One out of every five patients who develops an MRSA infection dies from it. In
2007, 95,000 new cases of MRSA were reported in the US, and 19,000 people lost
their lives from it. Eighty-five percent of those new MRSA infections originated
in hospital settings, where people with surgical wounds and compromised immune
systems crowd together, passing bacteria from one bed to the next.
The scientific community keeps working away to create a super-antibiotic that
MRSA won't become resistant to. Each time a new drug comes to market with
promises of invulnerability, it ends up like its predecessors -- powerless
against MRSA (or at least the next mutation of it). Although Zyvox-resistant
MRSA has so far manifested only in a very small number of patients, it's a good
bet that now that the bacteria has developed a resistant strain, it will spread.
That's certainly what's happened in the past. Before Zyvox, vancomycin was the
miracle drug that eventually stopped working.

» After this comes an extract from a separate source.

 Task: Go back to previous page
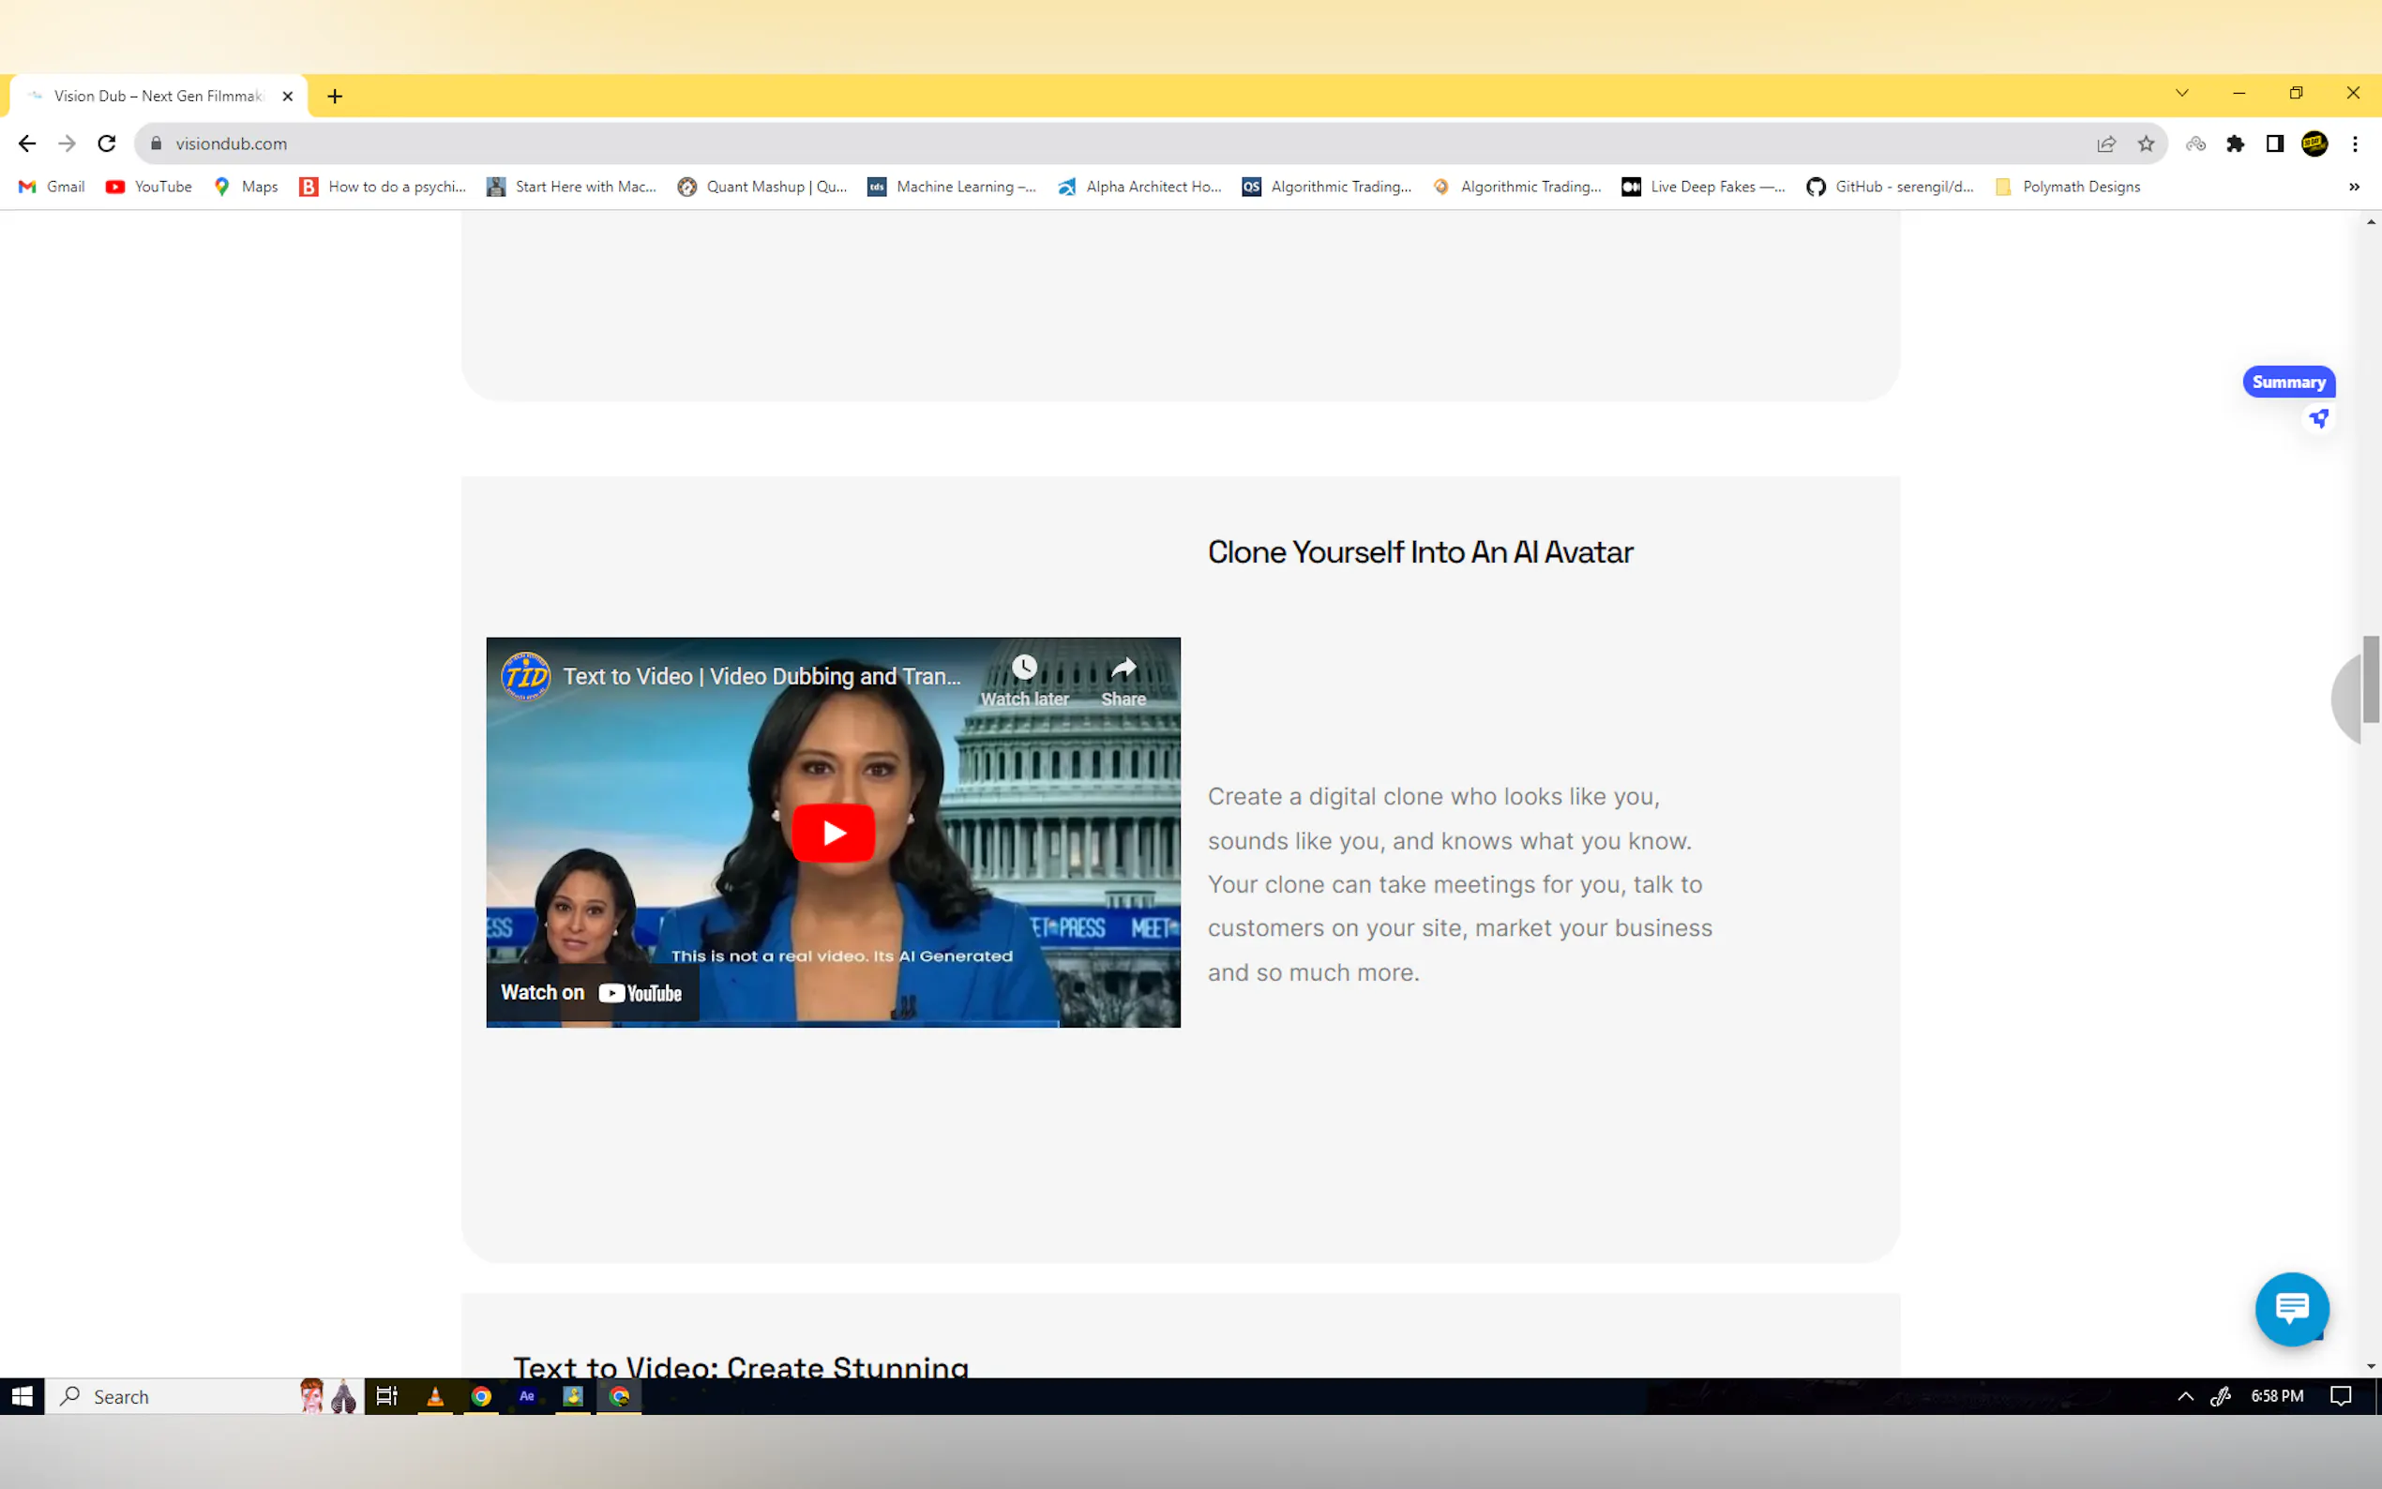(x=27, y=144)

Of course, it's no surprise that Zyvox has hit the therapeutic wall, though the
media and the medical world might act stupefied. As I've written before, where
antibiotics and bacteria collide, resistance is inevitable. Any population of
bacteria includes countless variants, so when an antibiotic kills the vulnerable
variants, those few strains that are resistant to the antibiotic multiply and
become stronger. The very act of using an antibiotic creates the opportunity for
strains resistant to it to flourish. Add to that the fact that bacteria can swap
genes, meaning that bacteria not only can develop a defense to antibiotics, but
they can mutate and teach other bacteria (of entirely different strains) how to
do the same thing. (That's actually very scary if you think about it.)

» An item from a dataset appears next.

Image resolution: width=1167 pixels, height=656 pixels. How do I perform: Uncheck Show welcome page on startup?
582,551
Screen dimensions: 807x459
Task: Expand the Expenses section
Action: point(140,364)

Because bacteria have a simple structure, they don't need to go through
sophisticated mutations to outsmart antibiotics, which are one-dimensional
weapons. If bacteria undergo just a simple change in a cell wall or in an
internal structure, the antibiotic no longer works. That's why combinations of
antibiotics sometimes work better than just a single drug. But combinations
merely delay the inevitable; they don't eliminate it. All of this means that the
more use an antibiotic gets, the more opportunity bacteria have to mutate and
become resistant.
It seems obvious that if bacteria can make simple changes that render
antibiotics useless, a more complex solution might work better -- something more
complex than combination shots, that is. Natural remedies usually contain scores
of active biochemicals that work together in countless combinations. For
instance, garlic contains allicin, a natural antibiotic that breaks down into
over 100 biologically active compounds. Any two of those compounds is the
equivalent of using two antibiotics -- any three compounds, three antibiotics --
etc. The bottom line is that using garlic alone is equivalent to using a
combination of 100 different antibiotics all at once. When you combine garlic
with other natural anti-pathogens such as ginger, onion, grapefruit seed
extract, olive leaf extract, and liquid ionic zinc, you create thousands and
thousands of combinations far too complex for a bacterium to evolve around.
But the pharmaceutical companies seemingly aren't that interested in complex,
effective, powerful natural remedies that lack side effects. Rather, they're
busily creating the next all-powerful antibiotic to replace Zyvox. So far, PTK
0796 leads the pack of potential new drugs, after demonstrating 98-percent
effectiveness against MRSA. There's also something called Iclaprim with a
93-percent success rate against MRSA skin infections, and ceftaroline, at 95
percent. All of these drugs are in experimental stages; all hold great promise
right now and will potentially wipe out a large number of staph infections
before becoming obsolete. But make no mistake, they will all become obsolete for
sure in short order, and will cause health-compromising side-effects along the
way.
Better to keep your immunity levels high by taking an immunity-boosting formula.
Stay out of hospitals if at all possible, and if you do feel an infection coming
on, take a natural antibiotic cocktail.